My daughter is a gymnast and has hurt her hand twice doing floor exercises. She's been diagnosed with dorsal wrist impingement and responded well to injections the first time. This time it's not working. The doctor is now talking about surgery. What is involved? How long will she have to stay away from gymnastics?

Answer:

The best person to speak to regarding your daughter's surgery is her surgeon. He or she is best placed to answer specific questions and discuss what will be done. In general, however, surgery is only done if 1) the doctor is absolutely sure it is dorsal wrist impingement and 2) corticosteroid injections have been tried and helped somewhat, but no longer work. The surgery is usually done arthroscopically, using small incisions, rather than opening up the whole wrist. After the surgery, the patient is given exercises to help regain the range of motion - stretching, bending and rotating the wrist. After about two weeks or so, generally strength training can begin. However, this is completely at the doctor's discretion. As to if your daughter can resume gymnastics, that too is up to the her doctor. Mark Henry, MD. Arthroscopic Management of Dorsal Wrist Impingement. In Journal of Hand Surgery. September 2008. Vol. 33A. Pp. 1201-1204.

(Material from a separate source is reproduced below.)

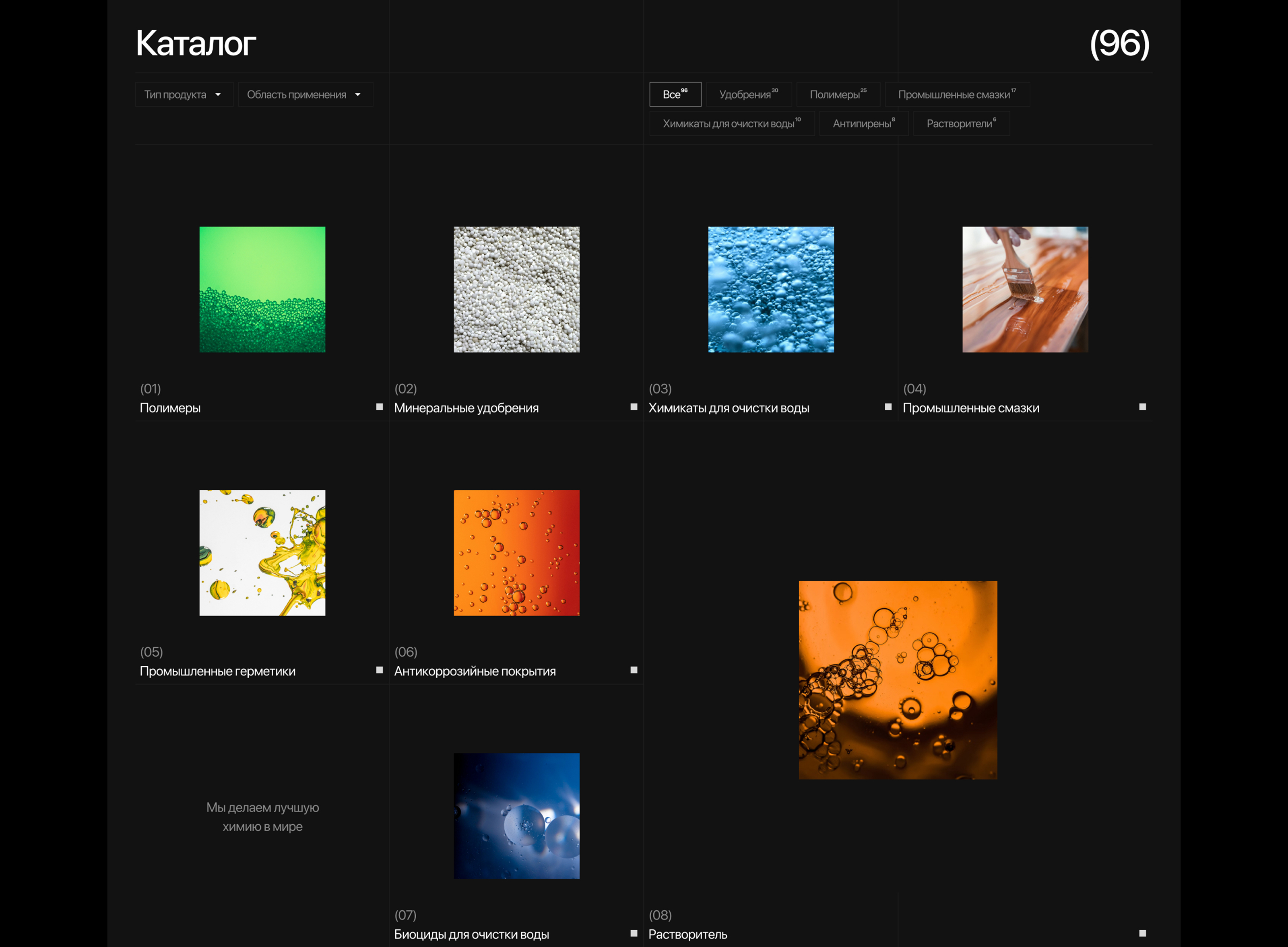
Task: Click square marker for Химикаты для очистки воды card
Action: click(888, 407)
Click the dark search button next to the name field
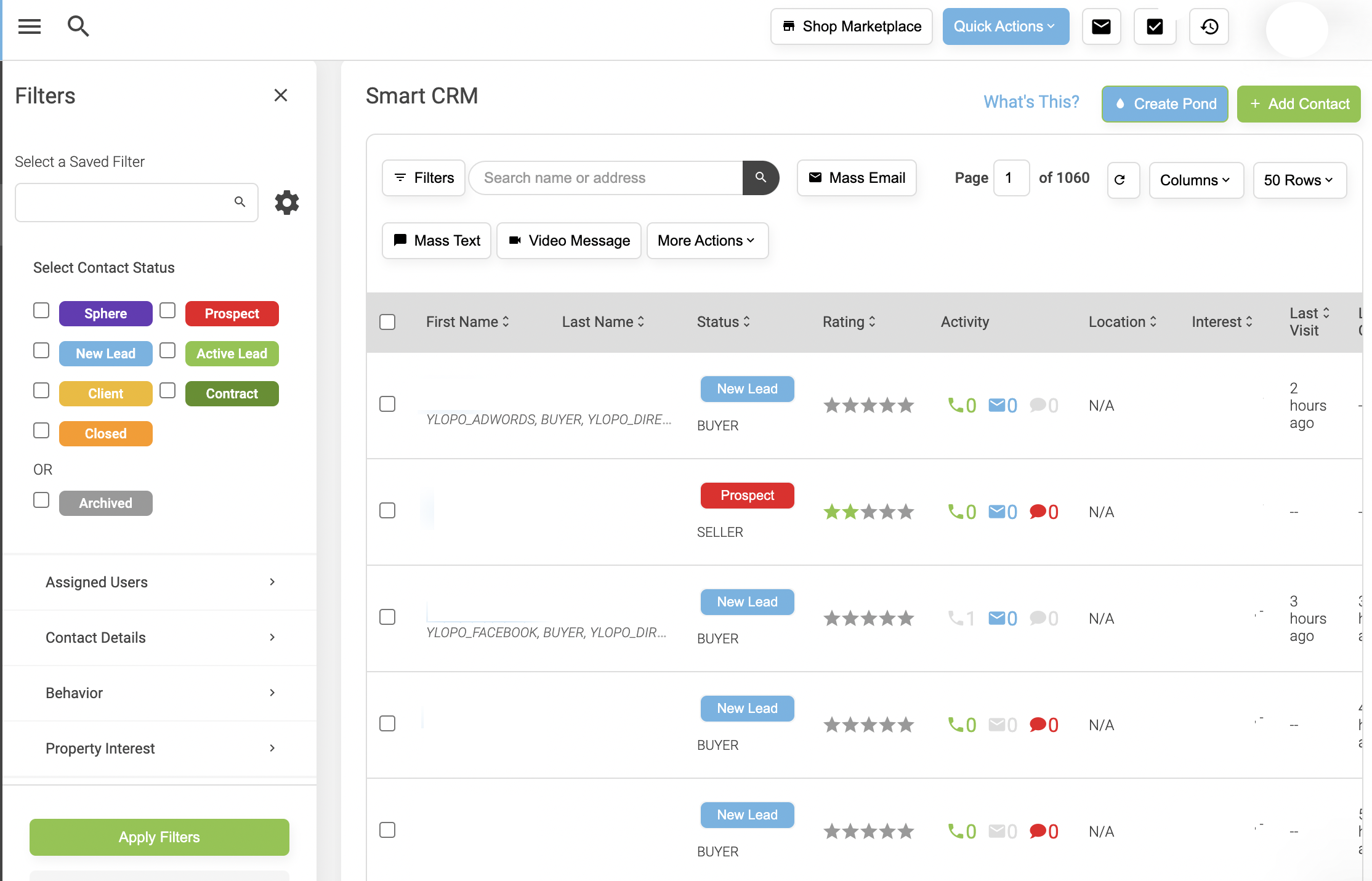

*Disclaimer:* The information contained herein is compiled from a variety of sources. It may not be complete or timely. It does not cover all diseases, physical conditions, ailments or treatments. The information should NOT be used in place of visit with your healthcare provider, nor should you disregard the advice of your health care provider because of any information you read in this topic.